Thoreau is still alive and well in the 21st Century. Well, maybe not Thoreau—but the idea of thrift and frugality and simple living: these—long-forgotten American ideals—are still American ideals. They’ve merely fallen out of practice.
It isn’t difficult to observe the faults of our consumerist lifestyle. Just as Thoreau wrote that “the mass of men lead lives of quiet desperation” 150 years ago, the same is true today. We talk about being a “free” country—a country that loves its liberty and independence so much that we’ll invade other countries to liberate them so they, too, can live freely. But how many people in America actually have freedom? We can’t be free if we’re beholden to pay off student loans, mortgages, or bills from our shopping sprees for what is often the duration of our entire adult lives.
When you think about it, few of us are really free. And if it’s not debt that muzzles our wilder, freedom-loving sides, it’s the common formula we’ve been born into; that being: school/ work/ family/ winnebago/ death—a formula that few have resolve enough to separate themselves from.

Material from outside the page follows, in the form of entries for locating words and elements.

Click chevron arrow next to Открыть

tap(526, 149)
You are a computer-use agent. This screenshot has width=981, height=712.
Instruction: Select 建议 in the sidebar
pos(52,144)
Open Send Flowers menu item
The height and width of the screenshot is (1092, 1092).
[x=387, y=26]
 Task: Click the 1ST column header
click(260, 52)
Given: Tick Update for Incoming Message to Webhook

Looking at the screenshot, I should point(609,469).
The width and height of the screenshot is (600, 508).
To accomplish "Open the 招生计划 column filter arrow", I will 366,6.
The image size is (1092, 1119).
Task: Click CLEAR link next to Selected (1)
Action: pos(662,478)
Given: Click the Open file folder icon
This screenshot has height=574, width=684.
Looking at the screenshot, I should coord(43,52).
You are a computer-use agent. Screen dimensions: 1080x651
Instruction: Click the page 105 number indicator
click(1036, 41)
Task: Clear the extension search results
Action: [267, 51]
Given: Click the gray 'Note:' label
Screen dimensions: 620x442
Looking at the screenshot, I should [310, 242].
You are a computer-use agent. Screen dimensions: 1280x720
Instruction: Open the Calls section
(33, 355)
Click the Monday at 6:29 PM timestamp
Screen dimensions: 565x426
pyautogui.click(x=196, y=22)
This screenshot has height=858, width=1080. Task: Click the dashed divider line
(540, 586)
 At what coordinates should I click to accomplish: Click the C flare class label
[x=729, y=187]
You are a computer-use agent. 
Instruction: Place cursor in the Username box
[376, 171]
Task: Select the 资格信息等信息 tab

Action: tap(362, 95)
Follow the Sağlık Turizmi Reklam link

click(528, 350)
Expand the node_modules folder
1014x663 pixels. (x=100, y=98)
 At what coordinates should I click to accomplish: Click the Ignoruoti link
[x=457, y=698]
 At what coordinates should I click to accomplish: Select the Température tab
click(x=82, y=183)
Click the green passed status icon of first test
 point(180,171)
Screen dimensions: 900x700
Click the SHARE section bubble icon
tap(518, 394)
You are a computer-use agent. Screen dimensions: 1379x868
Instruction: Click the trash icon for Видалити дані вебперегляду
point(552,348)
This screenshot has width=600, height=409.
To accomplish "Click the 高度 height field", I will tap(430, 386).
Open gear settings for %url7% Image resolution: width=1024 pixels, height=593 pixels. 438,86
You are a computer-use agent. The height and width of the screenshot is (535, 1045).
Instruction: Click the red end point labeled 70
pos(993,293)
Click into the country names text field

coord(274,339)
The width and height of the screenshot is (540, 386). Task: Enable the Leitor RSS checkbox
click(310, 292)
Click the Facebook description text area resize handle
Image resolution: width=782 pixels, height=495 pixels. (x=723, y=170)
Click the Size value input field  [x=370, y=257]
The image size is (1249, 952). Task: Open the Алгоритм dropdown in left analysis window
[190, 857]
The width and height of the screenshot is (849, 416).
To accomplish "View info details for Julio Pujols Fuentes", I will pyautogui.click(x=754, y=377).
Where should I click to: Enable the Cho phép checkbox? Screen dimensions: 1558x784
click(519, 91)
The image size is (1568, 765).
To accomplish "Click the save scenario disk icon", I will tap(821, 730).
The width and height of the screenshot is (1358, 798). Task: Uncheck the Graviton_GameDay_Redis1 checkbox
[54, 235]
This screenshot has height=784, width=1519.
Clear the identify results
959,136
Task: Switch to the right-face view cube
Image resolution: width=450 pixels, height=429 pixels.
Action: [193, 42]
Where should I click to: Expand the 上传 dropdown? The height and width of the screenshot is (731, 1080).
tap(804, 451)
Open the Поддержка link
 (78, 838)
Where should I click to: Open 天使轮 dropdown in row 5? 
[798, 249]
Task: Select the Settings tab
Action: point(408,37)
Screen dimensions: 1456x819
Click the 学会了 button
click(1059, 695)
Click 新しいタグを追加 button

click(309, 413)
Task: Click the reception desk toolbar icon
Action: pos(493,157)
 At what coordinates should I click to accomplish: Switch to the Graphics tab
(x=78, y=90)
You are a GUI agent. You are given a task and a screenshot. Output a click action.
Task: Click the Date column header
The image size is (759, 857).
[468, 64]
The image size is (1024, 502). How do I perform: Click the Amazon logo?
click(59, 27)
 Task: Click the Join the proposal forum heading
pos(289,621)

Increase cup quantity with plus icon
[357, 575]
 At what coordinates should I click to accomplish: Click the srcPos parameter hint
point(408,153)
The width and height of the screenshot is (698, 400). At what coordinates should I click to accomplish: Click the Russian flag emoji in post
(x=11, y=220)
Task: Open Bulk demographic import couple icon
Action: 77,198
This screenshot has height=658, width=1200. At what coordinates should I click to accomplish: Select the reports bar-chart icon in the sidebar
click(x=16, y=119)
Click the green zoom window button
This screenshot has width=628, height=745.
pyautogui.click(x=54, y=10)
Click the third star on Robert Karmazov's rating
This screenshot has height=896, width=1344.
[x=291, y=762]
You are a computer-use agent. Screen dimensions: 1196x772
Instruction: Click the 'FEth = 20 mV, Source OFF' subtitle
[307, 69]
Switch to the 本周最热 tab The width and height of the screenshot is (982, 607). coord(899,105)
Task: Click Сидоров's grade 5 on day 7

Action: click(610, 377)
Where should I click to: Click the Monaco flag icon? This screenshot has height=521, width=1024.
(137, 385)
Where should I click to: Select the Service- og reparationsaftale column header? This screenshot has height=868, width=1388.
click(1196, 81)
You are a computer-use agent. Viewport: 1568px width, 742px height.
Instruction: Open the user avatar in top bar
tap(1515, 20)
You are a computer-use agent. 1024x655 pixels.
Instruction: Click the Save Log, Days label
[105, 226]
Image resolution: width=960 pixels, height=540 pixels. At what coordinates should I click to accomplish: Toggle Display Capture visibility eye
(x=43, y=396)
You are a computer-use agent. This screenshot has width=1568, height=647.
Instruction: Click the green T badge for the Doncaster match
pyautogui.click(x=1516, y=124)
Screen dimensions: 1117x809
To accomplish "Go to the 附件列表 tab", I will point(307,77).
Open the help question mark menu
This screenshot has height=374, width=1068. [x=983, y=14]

People—I think—realize all of this. We all have crazy dreams that do not fit into the prescribed formula. Yet most dreams are put off day after day until they’ve finally transformed into regrets. We recognize the burning desire, a restlessness for freedom within ourselves. But without a frontier or a war, our wildness atrophies without a place to express it.
The American Frontier—once the symbol of our freedom—seems to have disappeared like the buffalo that stampeded over it. Our rugged individualism—hidden under the makeup that the comforts of modern life has applied—appears to be a characteristic lost in the midst of an over-civilized, over-pampered, and overly-effeminate culture.
The Frontier for me, though, is a horizon as endless as it was for the first pioneers. It just takes a little imagination to see it. That which gave us vitality and character and humility can still be seized. It’s merely a matter of seeing opportunity and adventure in everything; of marching with little on our backs but much in our minds into perilous mountains, raging rivers and the blazing glory of a sun that’s yet to set: west—toward the direction of our dreams.